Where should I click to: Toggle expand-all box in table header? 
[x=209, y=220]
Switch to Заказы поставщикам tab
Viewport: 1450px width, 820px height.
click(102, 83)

::::::::::

Stated goal
Output every line of the data above as a Markdown table with the columns "Row" and "Content", numbering the rows in order and omitting blank lines.

Problem solution
| Row | Content |
|---|---|
| 1 | Where should I click to: Toggle expand-all box in table header?  |
| 2 | [x=209, y=220] |
| 3 | Switch to Заказы поставщикам tab |
| 4 | Viewport: 1450px width, 820px height. |
| 5 | click(102, 83) |